- **Activity**: Please produce an exact copy of only the lines from the one with "Task: Click the dialog" through the last one of the material, without pictures.

##### Extracted entries

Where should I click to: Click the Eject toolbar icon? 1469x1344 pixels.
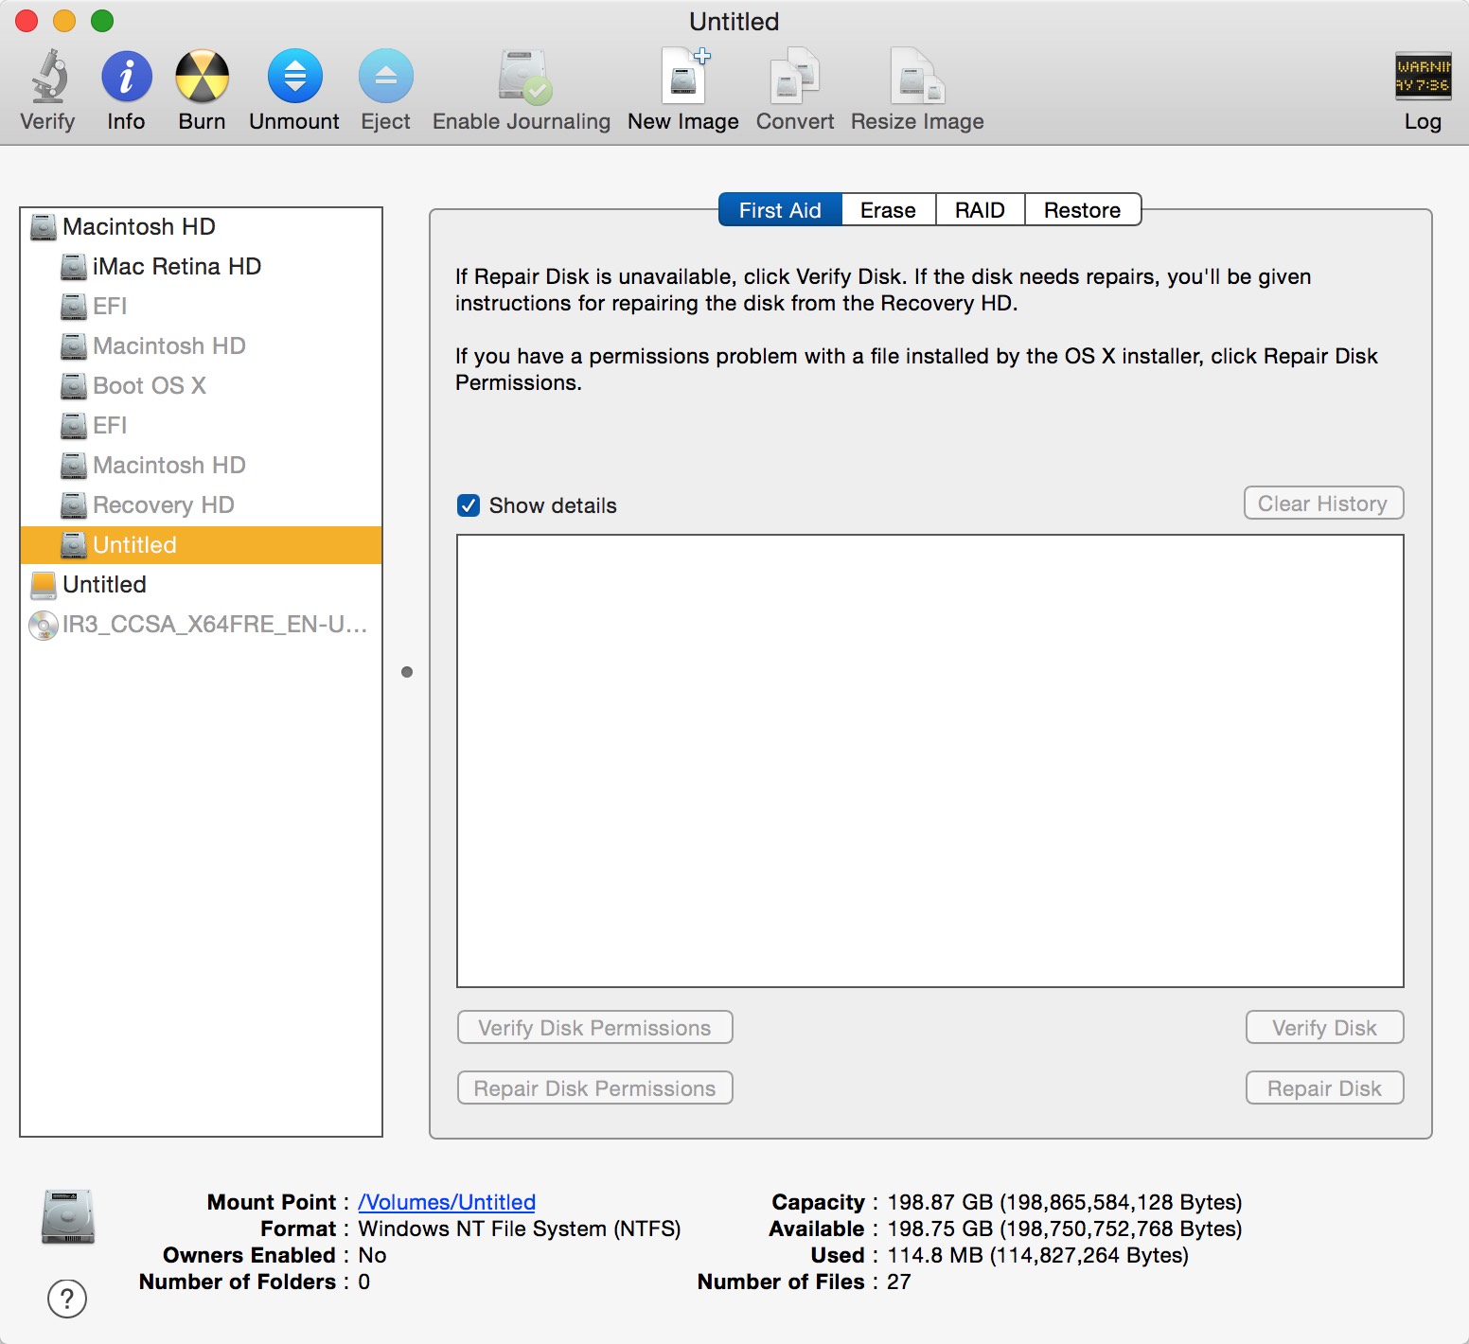385,78
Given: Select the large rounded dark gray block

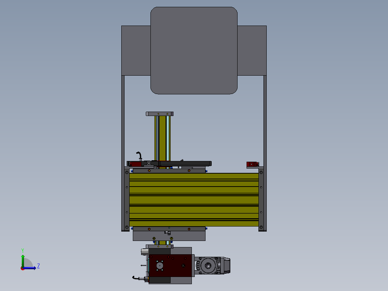Looking at the screenshot, I should pyautogui.click(x=194, y=50).
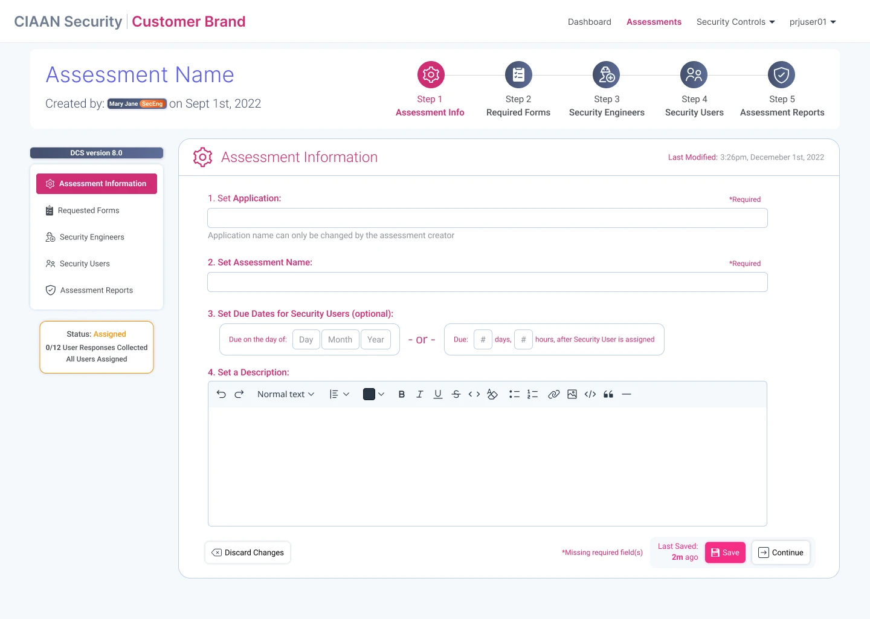
Task: Open the Security Controls menu
Action: coord(735,22)
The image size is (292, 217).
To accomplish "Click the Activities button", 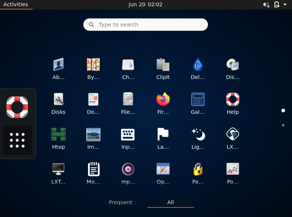I will point(16,4).
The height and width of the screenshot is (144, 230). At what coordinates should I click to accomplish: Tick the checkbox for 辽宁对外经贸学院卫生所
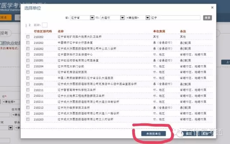click(x=28, y=107)
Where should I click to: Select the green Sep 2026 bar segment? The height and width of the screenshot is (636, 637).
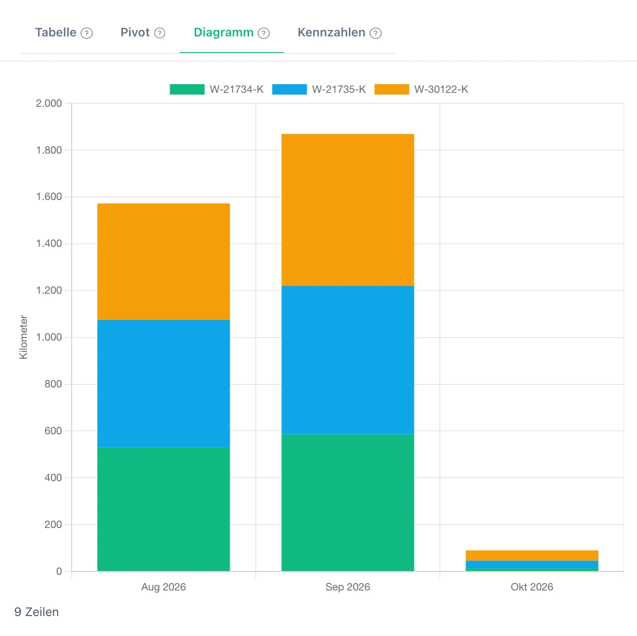pos(348,503)
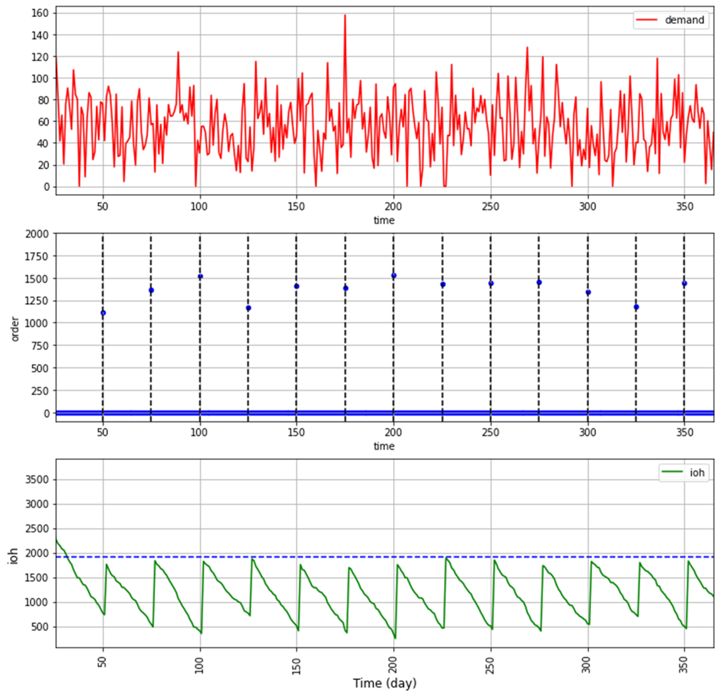The width and height of the screenshot is (721, 697).
Task: Click the red line swatch in demand legend
Action: point(648,20)
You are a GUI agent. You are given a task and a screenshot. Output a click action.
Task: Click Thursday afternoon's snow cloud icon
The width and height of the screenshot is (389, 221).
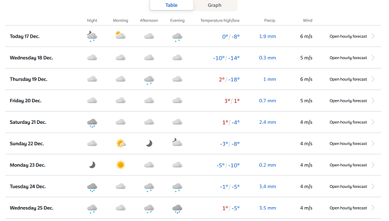point(149,80)
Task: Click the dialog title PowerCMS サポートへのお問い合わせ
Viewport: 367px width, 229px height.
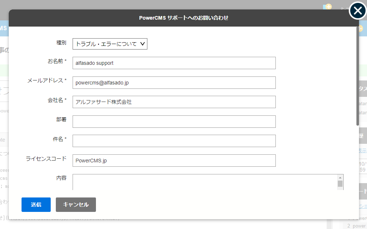Action: pos(184,17)
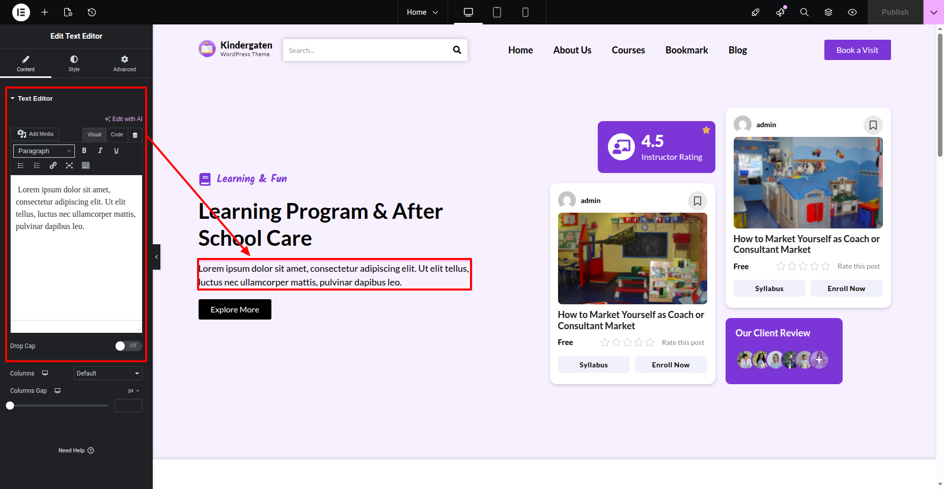Click the dynamic tags database icon
The height and width of the screenshot is (489, 944).
135,135
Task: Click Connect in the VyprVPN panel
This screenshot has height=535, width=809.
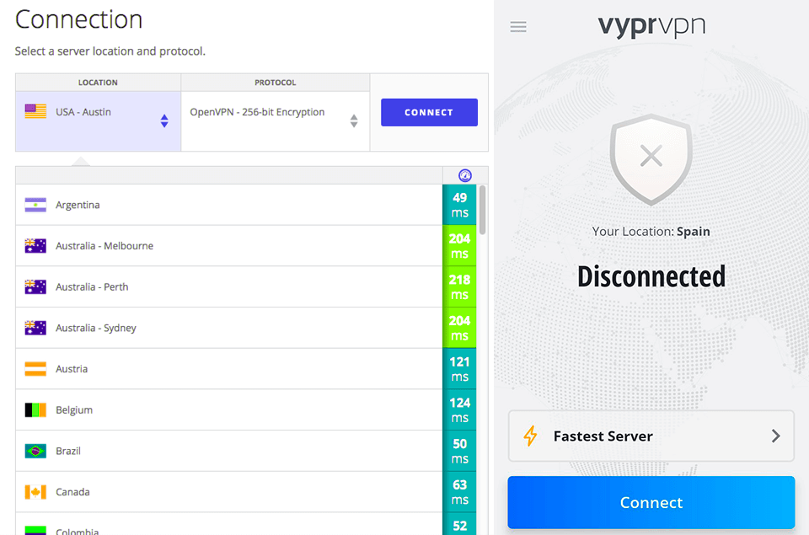Action: [651, 502]
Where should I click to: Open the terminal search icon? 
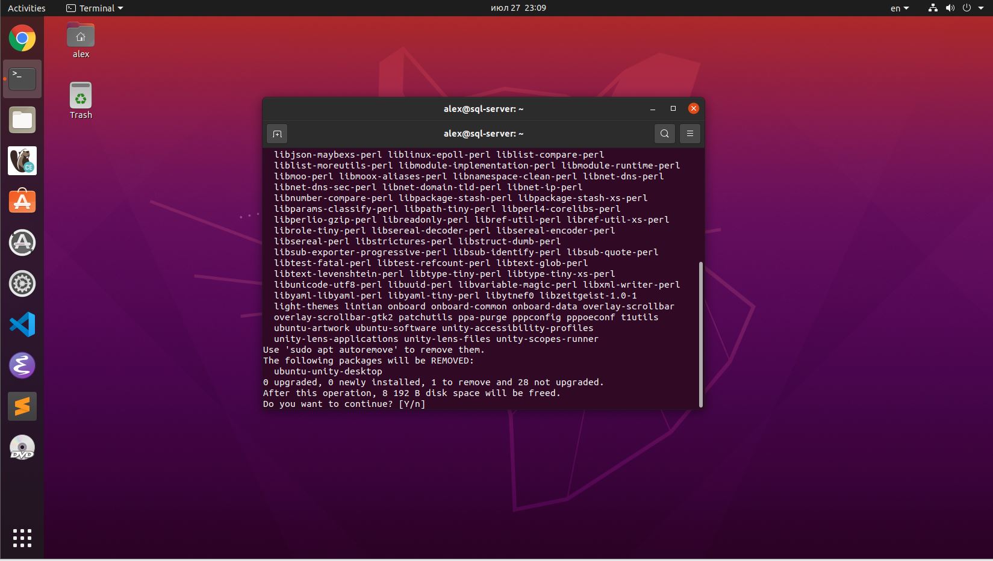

##########

- **Exercise response**:
Task: Click the dialog title PowerCMS サポートへのお問い合わせ
Viewport: 367px width, 229px height.
Action: pos(184,17)
Click the dynamic tags database icon
The height and width of the screenshot is (489, 944).
135,135
Task: Click Connect in the VyprVPN panel
This screenshot has height=535, width=809.
Action: [651, 502]
Where should I click to: Open the terminal search icon? 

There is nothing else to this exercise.